“To thine own self be true” would seem to be good advice, but there’s a problem. People lie and I think we probably lie more to ourselves than anyone else. We are flawed. To err is human, but to forgive is even more so.
For me honesty is king. A close friend once referred to my frightening candour. I have lived and died by the idea that honesty is the most prized of the virtues and without it most of the others fall flat.
However, with my own self, I am more lenient. I dismiss my pre-diabetic state when I have an iced coffee and tell myself that, because my sugar intake is not extreme it must be fine. I persuade myself that I am physically fit for my age despite not doing any exercise. Most damaging of all, I convince myself that my problems will resolve themselves next week, or when I move, or on that all important day hidden safely in the vagaries of the future.
Everything is not going to be all right. My life will continue to be a chaotic path of mishaps and misunderstandings. The Asperger Path is strewn with debris and those rose tinted spectacles would need to worn by the blind to think that there aren’t more hurdles ahead.
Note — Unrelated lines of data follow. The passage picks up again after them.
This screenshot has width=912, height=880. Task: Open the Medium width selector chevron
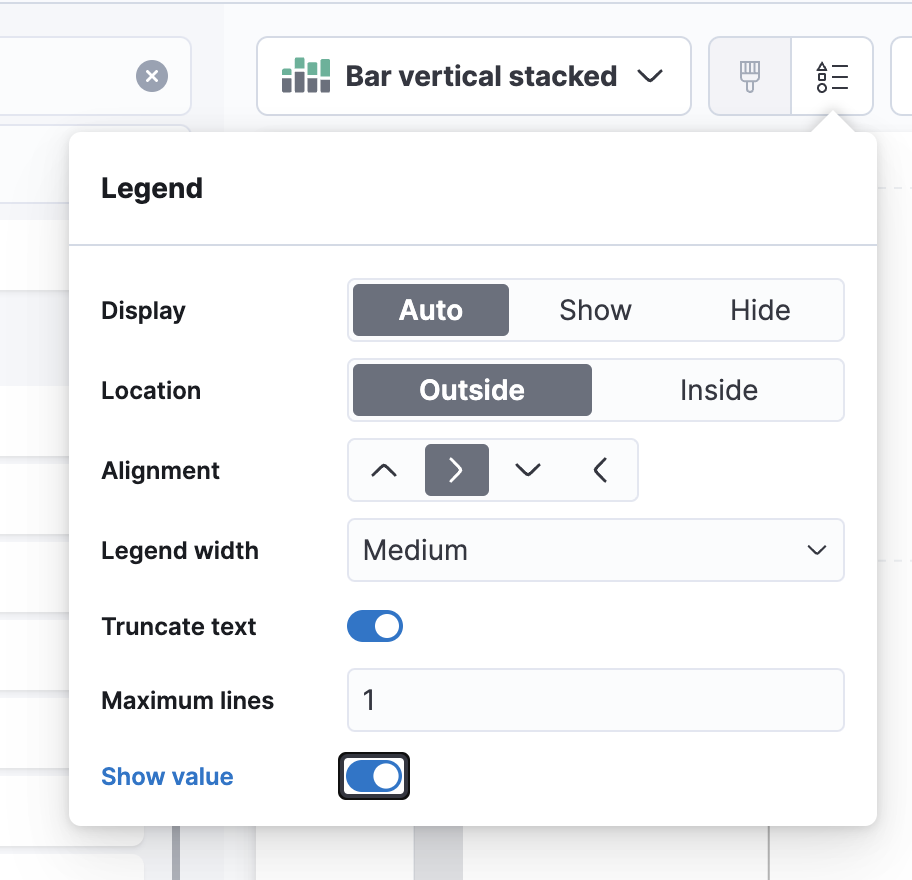[816, 550]
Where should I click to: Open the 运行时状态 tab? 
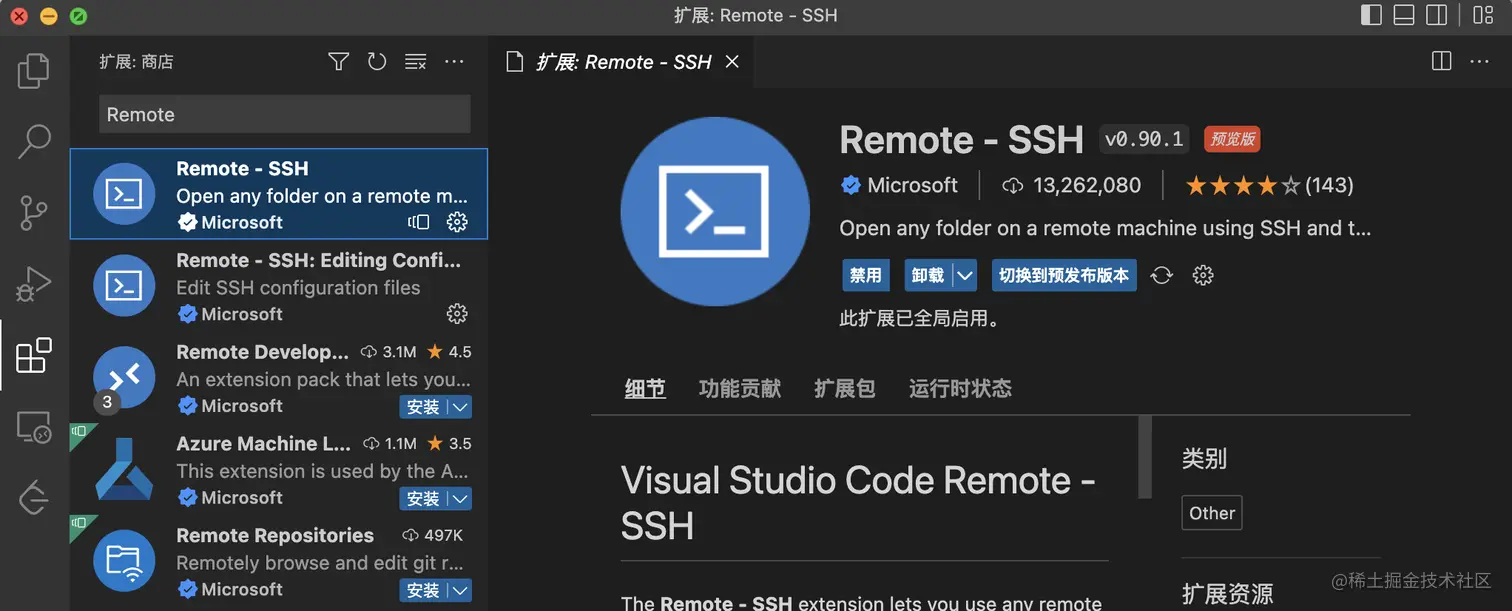point(960,389)
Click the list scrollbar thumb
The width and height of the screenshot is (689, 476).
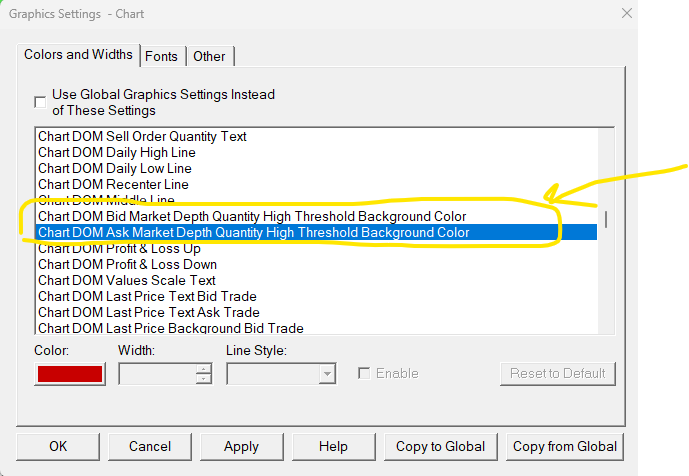click(606, 220)
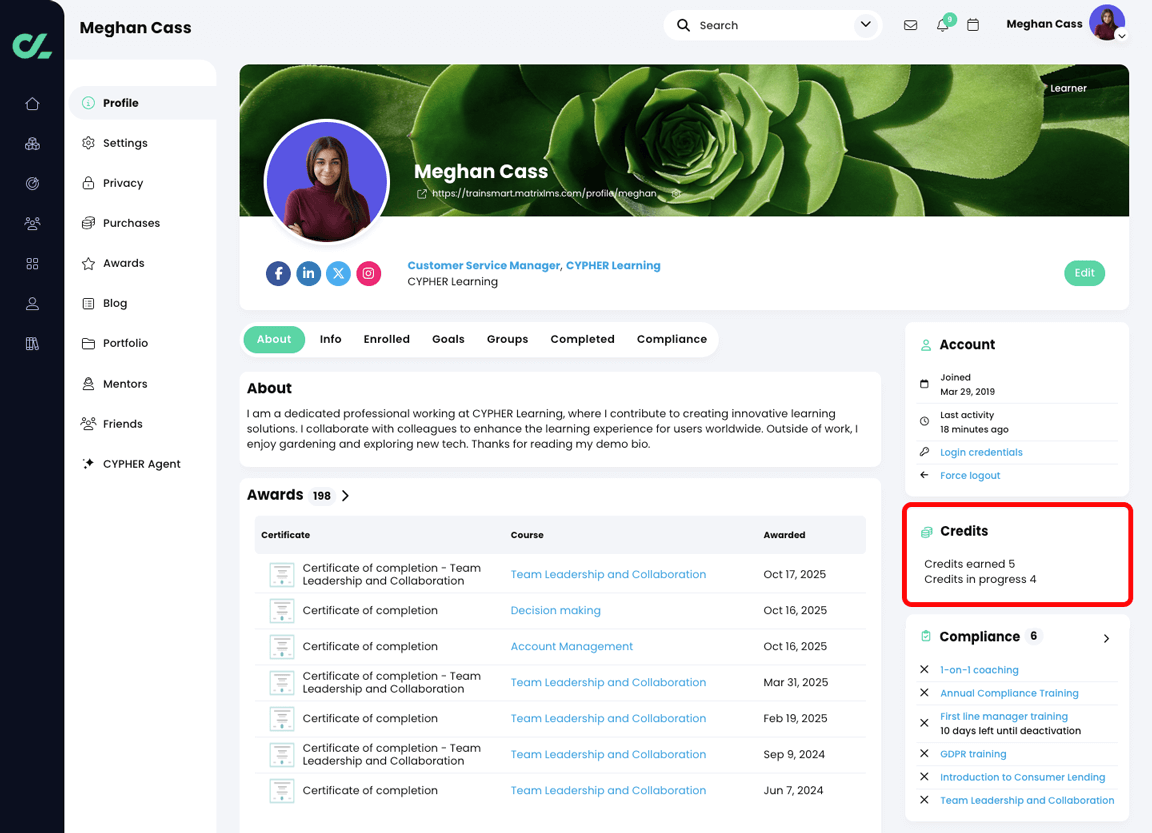
Task: Open the calendar icon in the header
Action: click(x=973, y=24)
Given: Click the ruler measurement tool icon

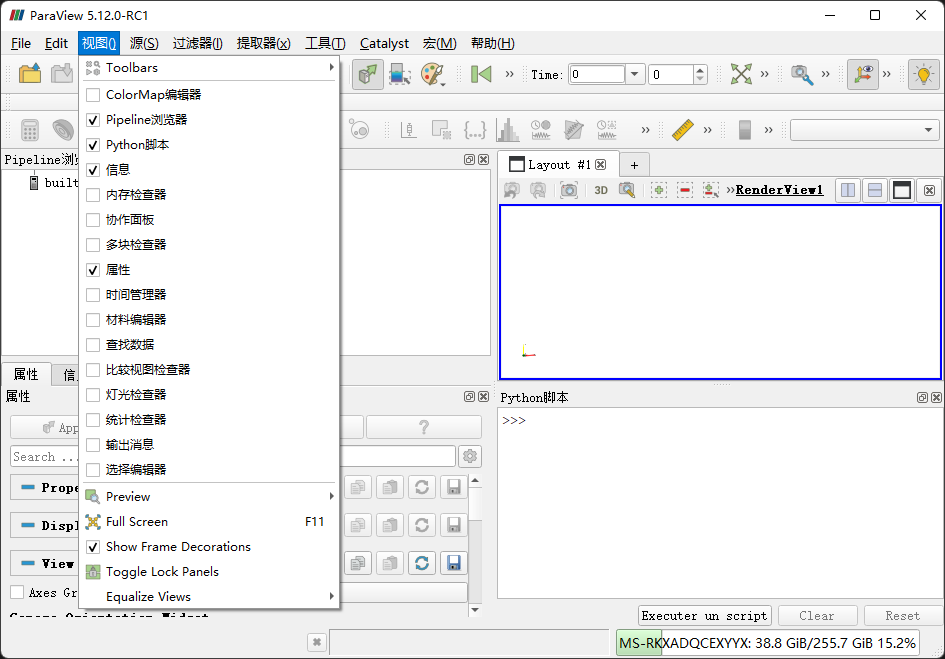Looking at the screenshot, I should tap(682, 130).
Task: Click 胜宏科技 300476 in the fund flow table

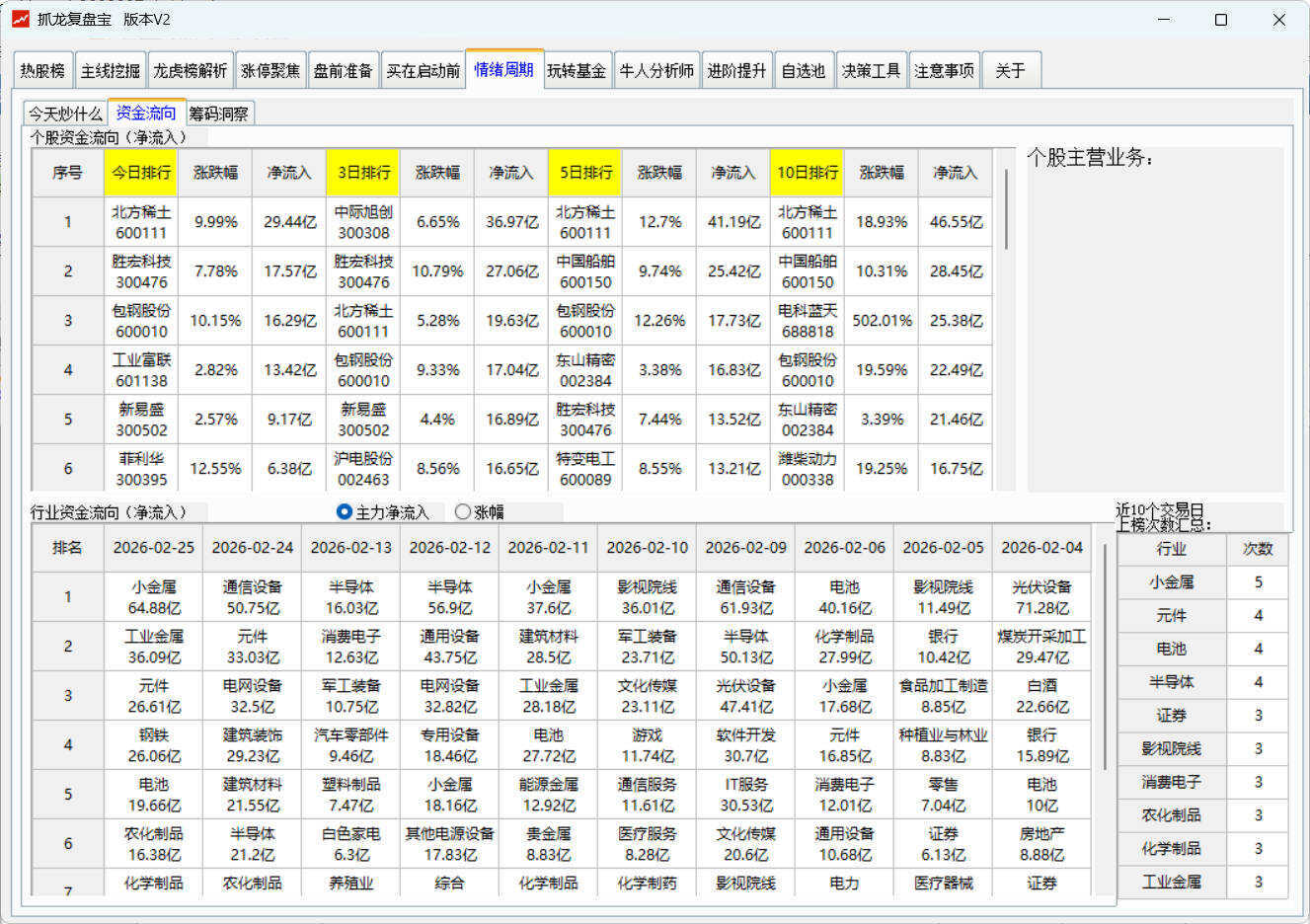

So it’s time for some honesty. I mess things up. I do it again and again. I have become the master of the new start. I leave lives behind and start afresh. So to those I have met along the way I give a happy wave. I hope you enjoyed the steps we took together. If I hurt you inadvertently, please take this as my apology. To those who are still with me, I share my love and give my thanks for a thousand kindnesses. Finally, to those I have yet to meet, as I can no longer offer honesty or perfection, please feel free to sample my beautifully flawed humanity for that is my true self.